There are some trips that in order to do correctly simply require a car. Ireland is one of those trips.  When planning the Ireland portion of our travels we had quite a few reservations before we took the plunge, rented a car and mapped out our own road trip.  I understand the fear and the hesitation, it seems daunting to do it all yourself. But I’m here to tell you its not. 

Here’s a list of all the things that worried us and why we were wrong.

Driving on the wrong side of the road

This is a big one, I get it. It's unfamiliar – you’ve probably seen a narrow road or driven without GPS (hello 1999) – but driving on the complete opposite side seems exponentially harder.  It's not. While I (Tessa) chose to remind Matt at basically every roundabout and turn to stay on the left, he found that after an hour of driving it starts feeling natural. Every person we've talked to who has made the switch agrees with us too. The steering wheel is still in the middle of the road and on highways it practically makes no difference at all. Also it means you get to check another thing off your bucket list. 

Small Roads

I’m not going to lie, if you choose to drive in Ireland there will be times you are driving down a “2 lane” road wondering where the second lane is. But the truth is that if the road is small, it's probably because no one drives it very often. Also, small roads means small cars, so while two Hummers wouldn’t fit on certain roads, the cars you will encounter (and be available to rent) will do just fine.

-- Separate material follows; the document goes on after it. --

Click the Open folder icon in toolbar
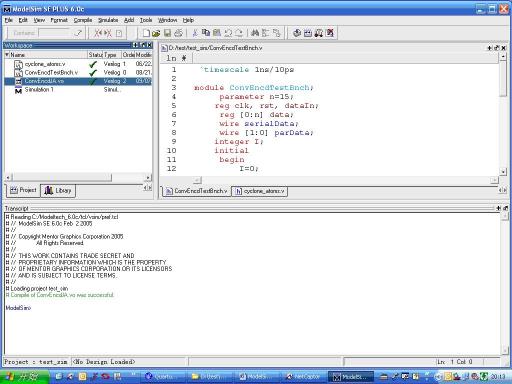The height and width of the screenshot is (384, 512). tap(156, 33)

When you come to a smaller side road, drive slow and cautiously. If you see another car approaching there is always a shoulder to pull on to, that is unless the Irish driver hasn’t already done so. Remember these people have been doing it for their whole lives so you can do it for one week. 

The rental car process itself

Renting a car in your home country can be a big enough headache by itself - hidden fees, damage insurance, second driver waivers, on and on. But if you’ve done it one place you can do it in another, especially a country where they speak English! The only thing to look out for is that collision damage insurance provided by many mainstream credit card companies exclude Ireland. Blame the small, wet roads or driving on the left side, but credit card companies don't trust foreigners driving in Ireland anymore. Simply buy the insurance from the rental company and enjoy the peace of mind on your road trip. 

GPS

Like a lot of budget travelers, when we travel we never buy international data plans and instead stick to using wifi. It works well but can be challenging when renting a car and navigating a foreign country. One of our favorite tricks is that you can predownload maps of countries on Google Maps (or most gps apps) and then continue to use them once you get on the road.  Even when your phone is on airplane mode, location services continues to work (without charging you data) and you can follow a predetermined route quite easily. As a side note we also used an Ireland fold out atlas that the rental company provided and found Ireland to be one of the easiest countries to navigate. Their ring roads had tons of signs directing you to not only stay on the correct route but also pointing you towards scenic lookouts and popular tourist destinations off the ring road. 

Icy Roads

We went in the winter and were worried we wouldn’t be able to explore any of the countryside if things got too cold and wet. Ireland is pretty far north and, being unfamiliar with weather and road conditions in Ireland, we assumed we might have some trouble. Thankfully Ireland doesn’t really have snow and it doesn't get that cold, it just rains. So if you are like us and find yourself eager to explore Ireland in the winter don’t hold back for fear of icy roads. 

Making the itinerary

Ultimately this one is up to you. However, we found that picking a region (we choose the Southwest, but met tons of people who swore the North and East were just as beautiful) and driving the main ring roads and looking for interesting stops worked out amazingly. Ireland has so many beautiful off the beaten path spots that you can’t go wrong.  Just make sure you drink a Guinness otherwise you’ve wasted your trip!